Top Areas for Action
Global business is seeking an international climate agreement that recognizes the importance of all markets and avoids barriers on investments that are necessary for a climate-friendly transformation. Open markets provide the best means to spread investment and technology profitably and effectively. Any policy that hampers markets will slow the pace of climate action and make it needlessly expensive for society to achieve its environmental goals.
In order for the private sector to unleash the innovation needed for global action on climate change, the UN climate agreement must provide:
Commitments and Transparency
The post-2020 climate agreement to be signed in Paris must provide a clear framework for international cooperative action, committing all large economies to the measurement, monitoring and reporting of pledged activities to control and reduce greenhouse gas emissions, such as those announced by China and the U.S. recently.
Financing and Investment
The UN’s Green Climate Fund, designed to finance the international community’s efforts to combat climate change, is on track to reach its initial $10 billion capitalization target. But going from $10 billion to the $100 billion or more needed to advance climate change objectives depends on the mobilization of private investment and innovation.

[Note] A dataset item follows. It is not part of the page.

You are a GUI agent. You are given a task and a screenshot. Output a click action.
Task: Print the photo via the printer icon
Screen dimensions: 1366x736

With so much riding on economy-wide transformational change that will rely on the private sector, the Paris agreement must move to anchor the role of business in the UN climate negotiations. Given the wide impact that a UN agreement will have on markets, regulations and national competitiveness, an agreed structure is needed to enable representative and responsible business expertise and support to the process.
Enabling Frameworks for Trade and Investment
- All markets are important and necessary for a climate-friendly transformation. The UN climate negotiations should not give rise to barriers to trade and investment.

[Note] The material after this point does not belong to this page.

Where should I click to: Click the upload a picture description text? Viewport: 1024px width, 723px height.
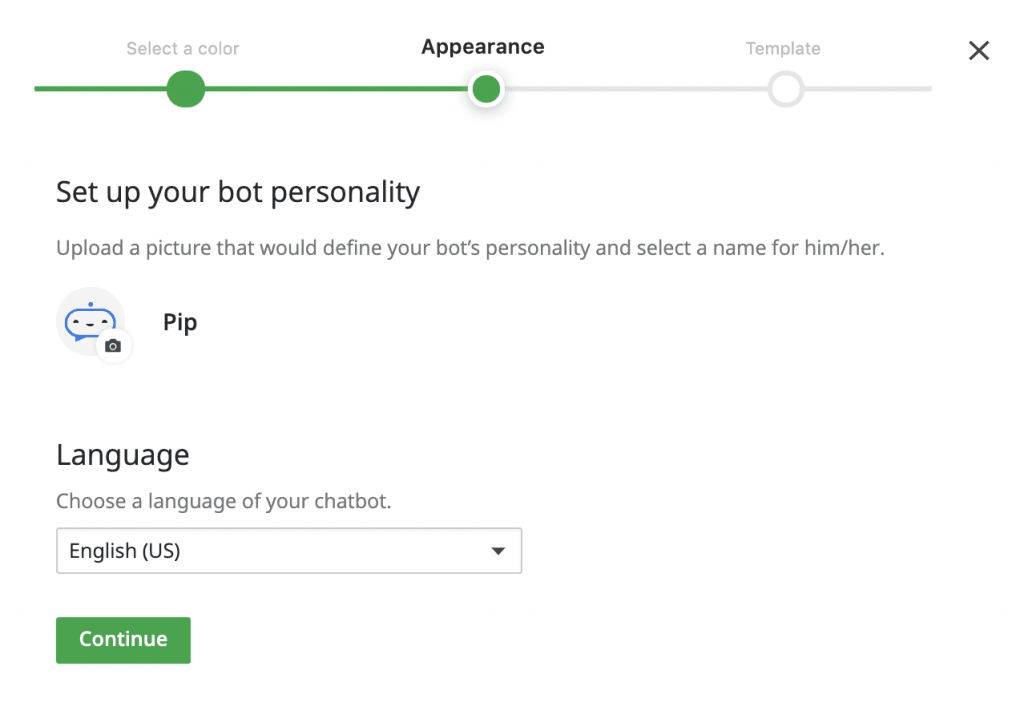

- Do not overlook the role financial institutions have to play in the UN’s efforts to mobilize funds for climate action.
- Carbon pricing is an important, but not the only, market-based climate policy tool. Different countries and regions have specific economic and energy circumstances and goals, so any such pricing at the international level would need to reflect those realities.
- Trade will encourage climate-friendly investments and the broad dissemination of cleaner technologies and energy sources, and Paris outcomes should work in synergy with multilateral trade.
Intellectual Property Rights
- Intellectual property rights must be preserved to protect investments in green technology. IPR should not be mentioned in any way in the UN climate agreement.
- Technology and knowhow are deployed through trade and commercial transactions, so the right regulatory frameworks matter.
- Society needs to consider all solutions to address climate change, therefore all technologies should be taken into account, and none should be disqualified.
Business Input in National Pledges
- Business must be at the heart of the discussions on country pledges because it has knowledge and experience to offer on practical, cost-effective initiatives for greenhouse gas reductions.
- Involving business in the development of country pledges will make it easier for society to support and enact the UN’s climate agenda.
- Business engagement will help provide insight on the worldwide economic and technological implications of climate action.
- The private sector has experience in measuring, reporting and verification which will be essential to assess countries’ comparative efforts on climate change policy.